Demographic evolution
| 1897 | 1900 | 1910 | 1920 | 1930 | 1940 | 1950 | 1960 | 1970 | 1981 | 1991 | 2001 | 2006 | 2010 | 2019 |
|---|---|---|---|---|---|---|---|---|---|---|---|---|---|---|
| 617 | 638 | 650 | 636 | 651 | 679 | 594 | 572 | 551 | 462 | 421 | 509 | 636 | 656 | 621 |

==Economy==
The wind turbine manufacturer Nordex has a nacelle production facility in Barásoain.

==Famous citizens==
- Martín de Azpilcueta(1492–1586). Spanish canonist and theologian in his time, and an early economist, known as Doctor Navarrus
- José Julián de Aranguren (1801–1861).
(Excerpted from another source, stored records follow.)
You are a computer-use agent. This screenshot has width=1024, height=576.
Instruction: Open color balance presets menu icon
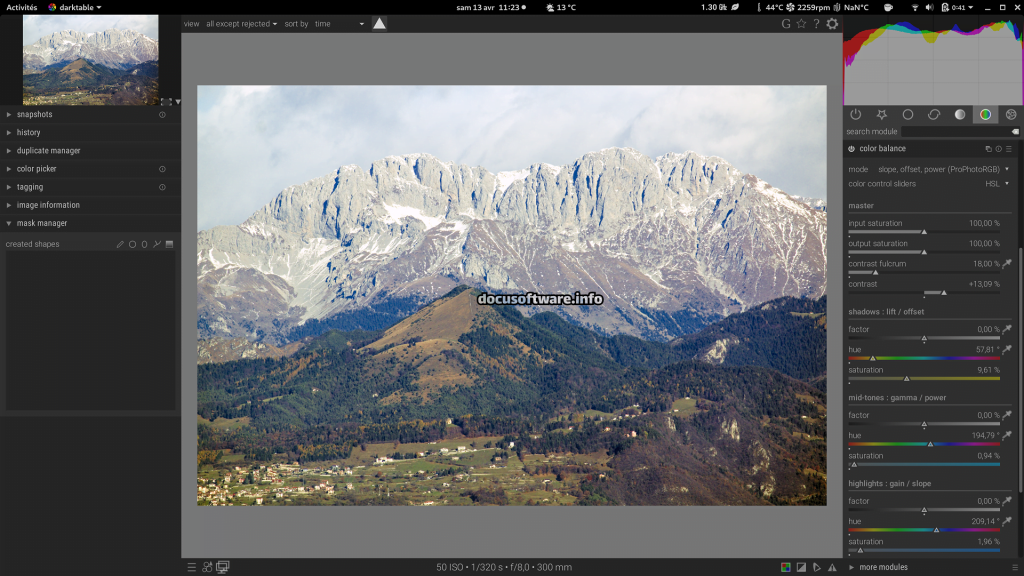(x=1009, y=149)
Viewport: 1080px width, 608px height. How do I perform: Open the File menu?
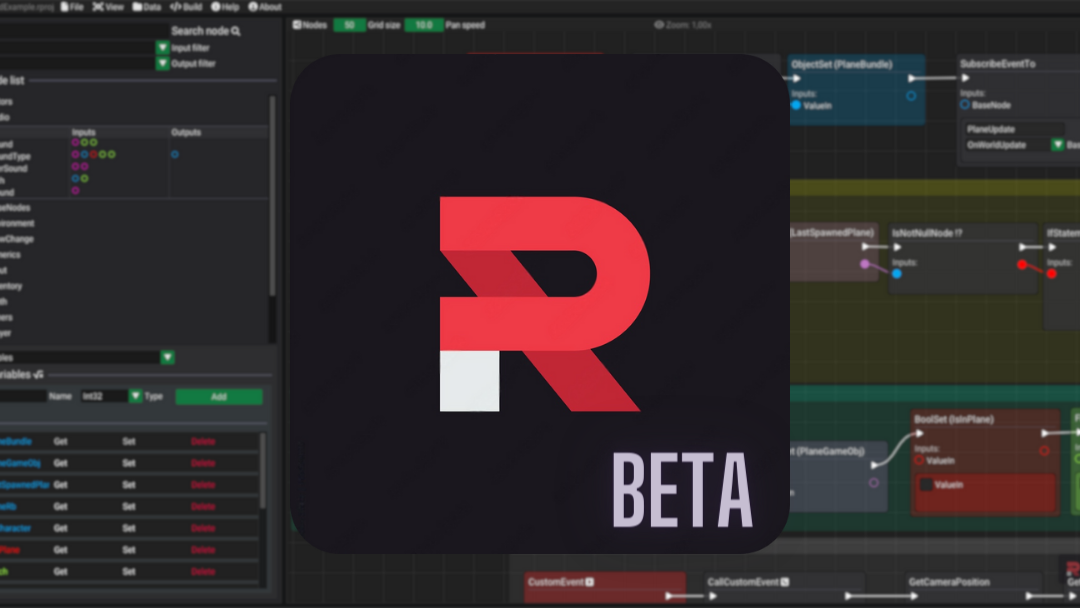pos(71,6)
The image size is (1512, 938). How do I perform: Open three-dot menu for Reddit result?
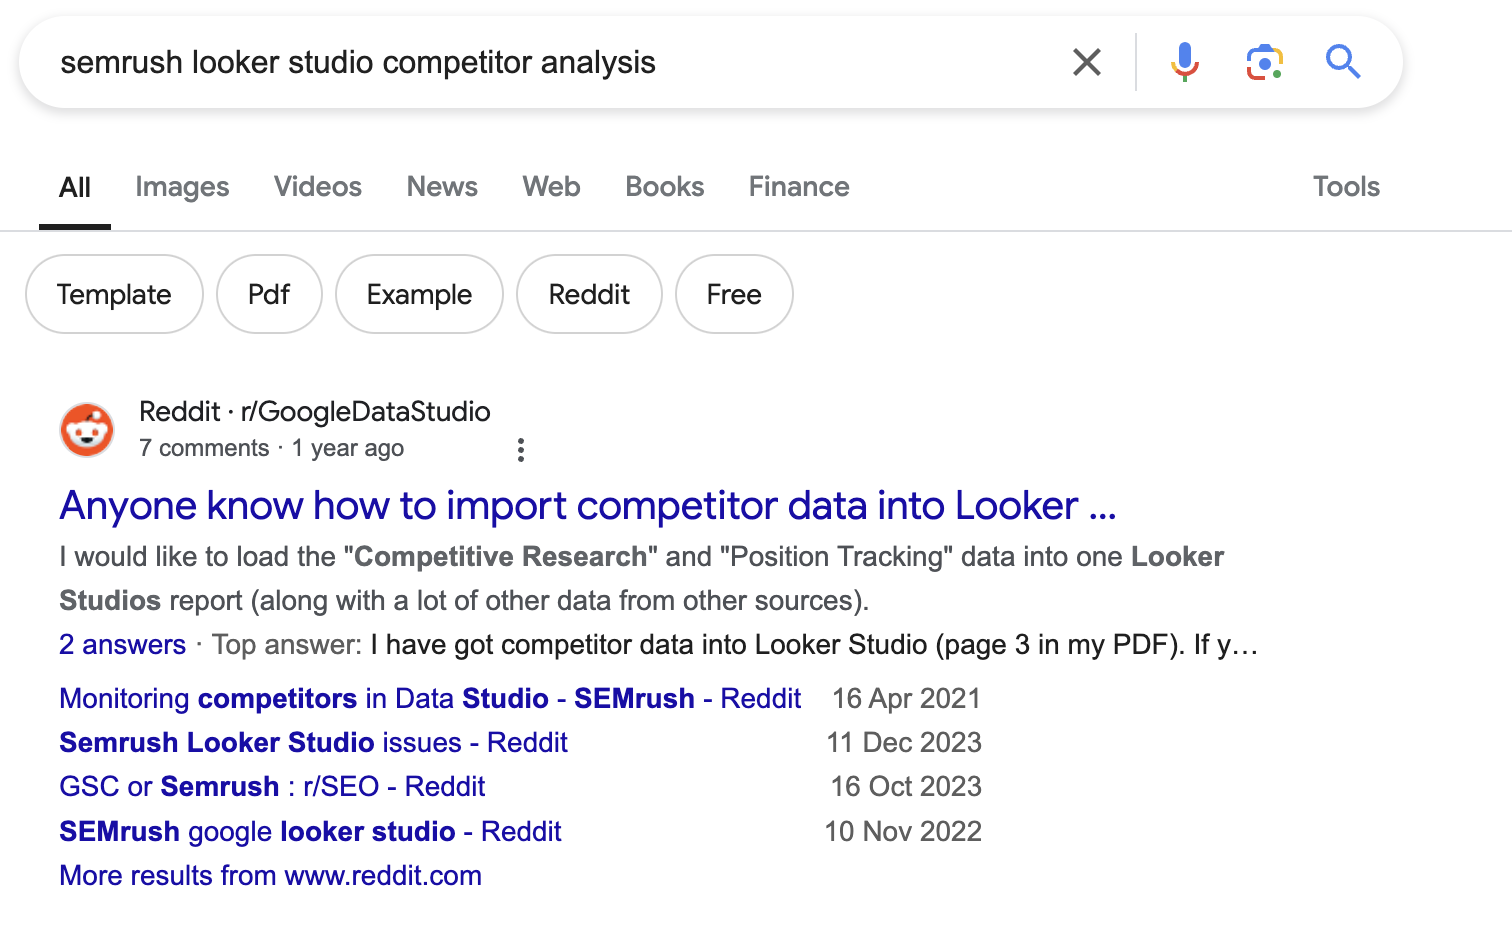[520, 450]
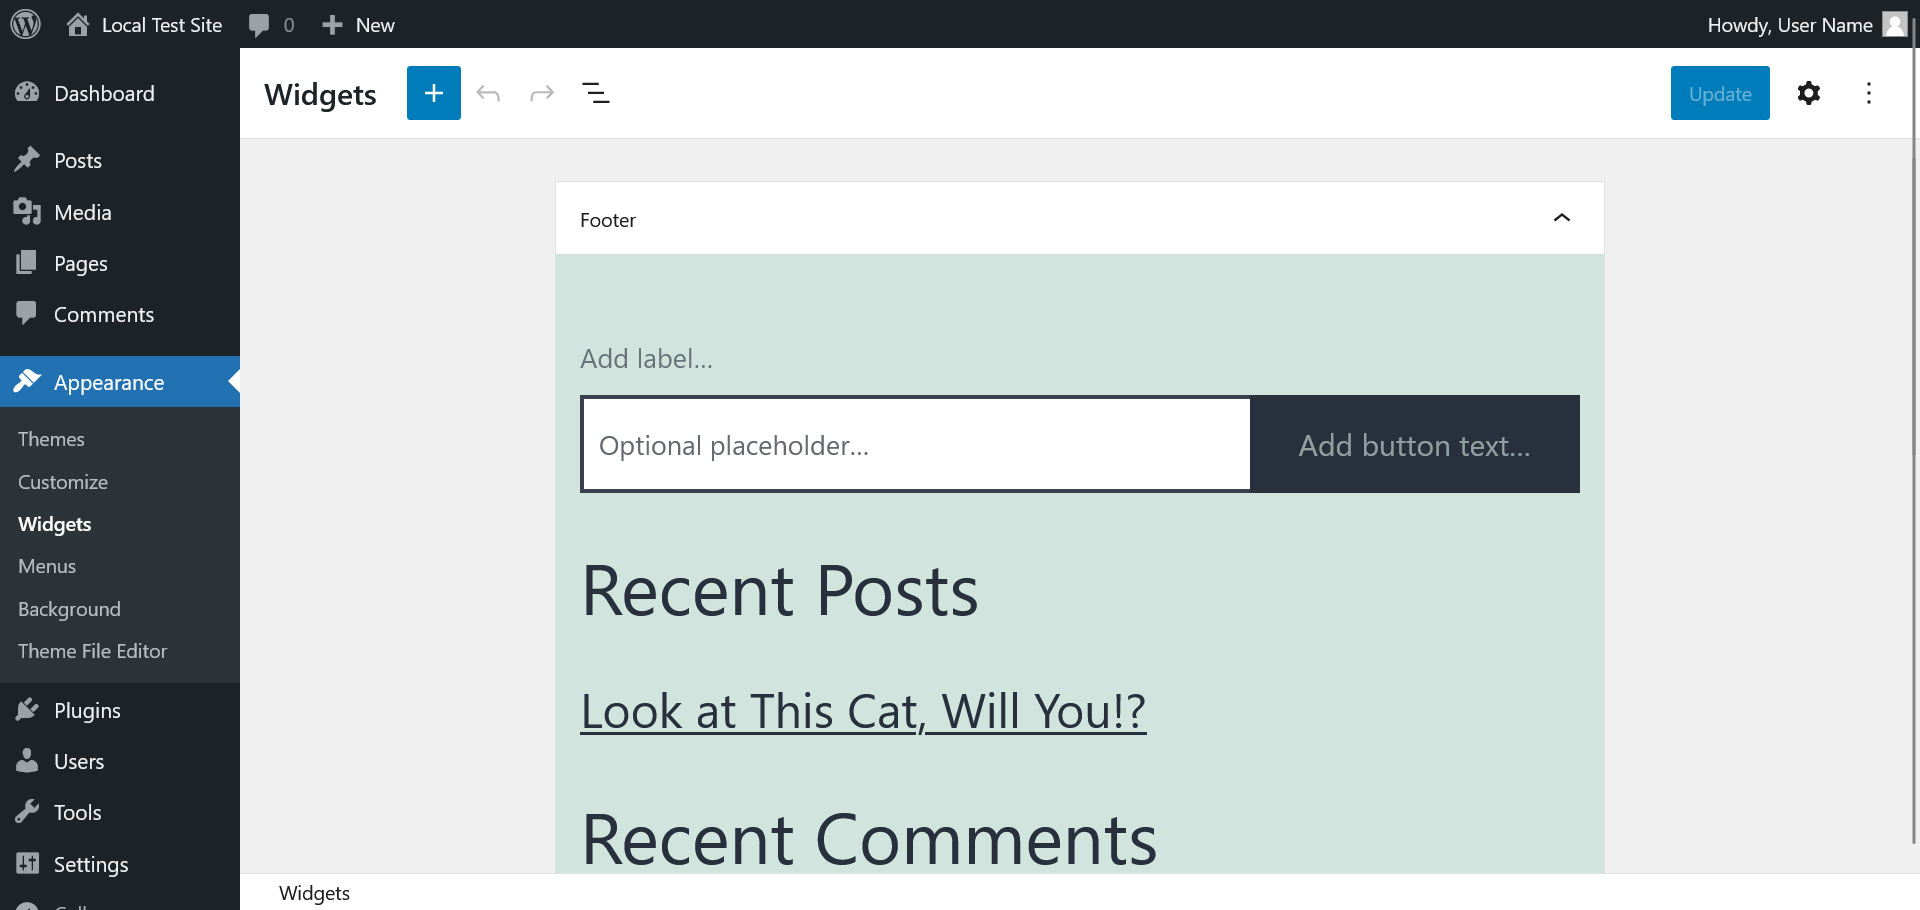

Archbishop of Manila (Filipinas)
- Manuel Turrillas (1905–1997), "Maestro Turrillas", one of the most popular composers of Navarra; composed the most popular hymns of the main San Fermines Associations', Aldapa, Anaitasuna, La Jarana, Muthiko, Oberena, and the Osasuna football club hymn.